Rivero, una residente de Salinas que trabaja en los campos empacando lechuga, se toma muy en serio el coronavirus. Ella vive con su esposo y sus tres hijos en un pequeño apartamento de dos dormitorios, en una planta superior. Lleva siempre consigo un atomizador rosado con una mezcla de agua y Clorox, para desinfectar todos los artículos.
Cuando llega a su casa, rocía la puerta blanca y la barandilla a lo largo de la escalera que conduce a su puerta principal. Se quita la ropa antes de recoger a sus hijos de la niñera. “En realidad, el virus es algo que nadie puede ver”, comentó. “Entonces nunca se sabe”.

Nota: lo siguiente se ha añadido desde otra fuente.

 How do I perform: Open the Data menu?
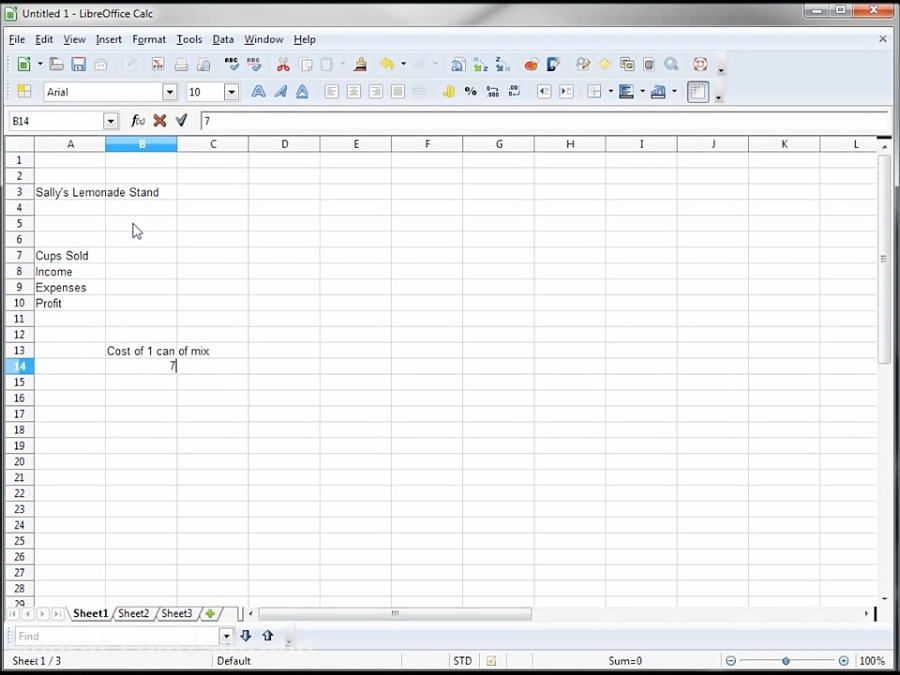(223, 39)
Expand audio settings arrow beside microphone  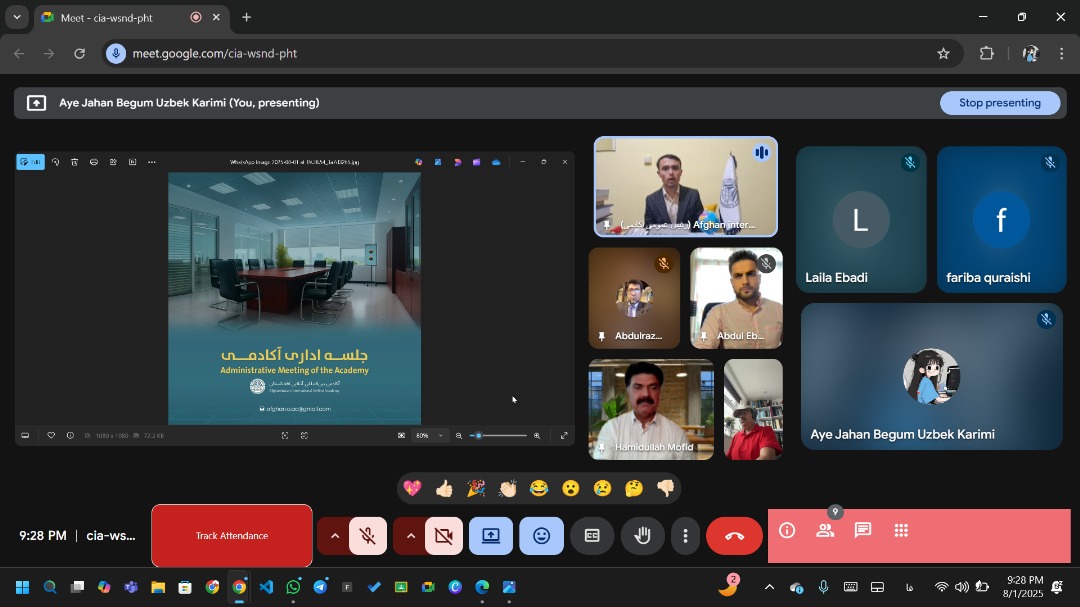tap(334, 536)
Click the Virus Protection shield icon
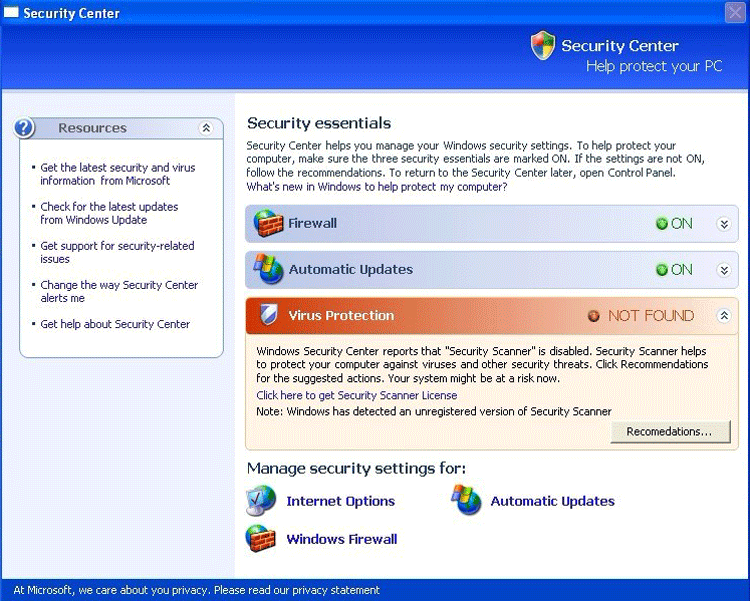This screenshot has width=750, height=601. pyautogui.click(x=268, y=316)
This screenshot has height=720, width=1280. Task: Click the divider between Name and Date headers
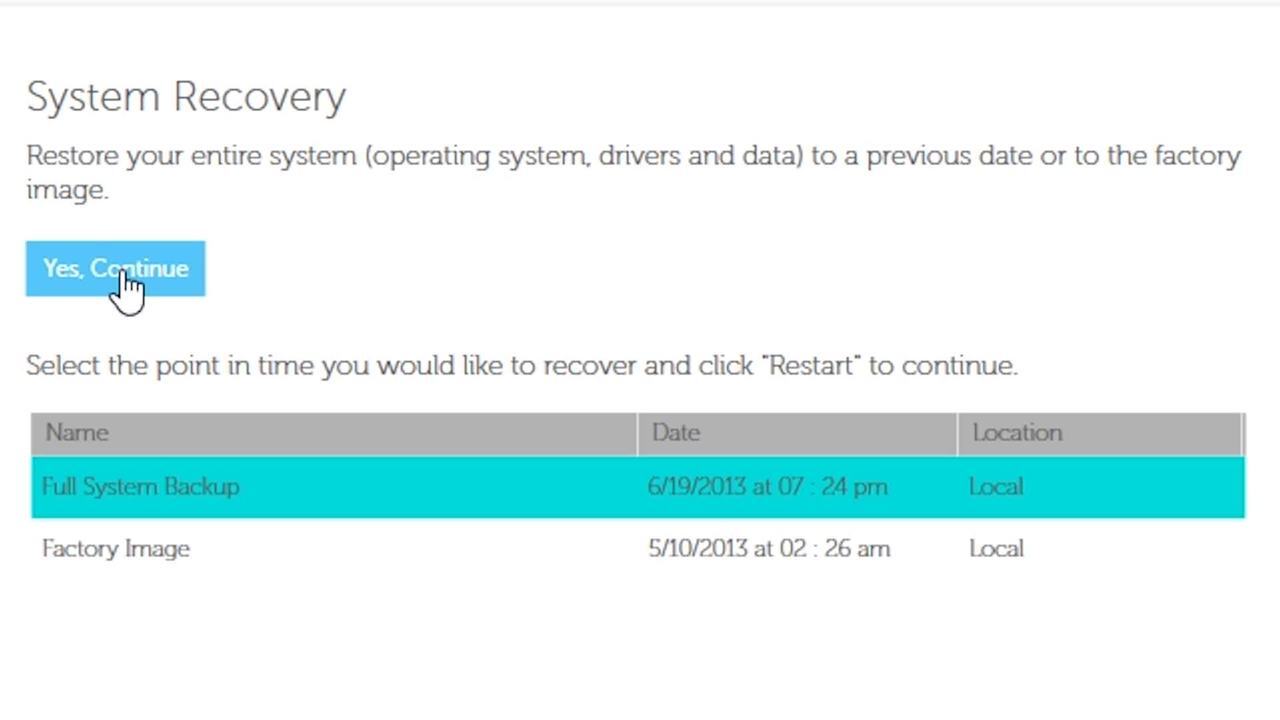click(x=637, y=433)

A León, el miedo a infectarse en el trabajo le generó ansiedad. Recientemente se enteró de que una persona que labora en el campo con ella se enfermó, pero aún no se sabe si se trata de una gripe común o del virus, expuso.
Si se enferma, usará las viviendas alternativas del condado para alejarse de sus hijos y mantenerlos a salvo. “Daría cualquier cosa por volver con mis chicos”, aseguró. “Soy la madre y el padre para ellos. Y tengo que seguir adelante por ellos”.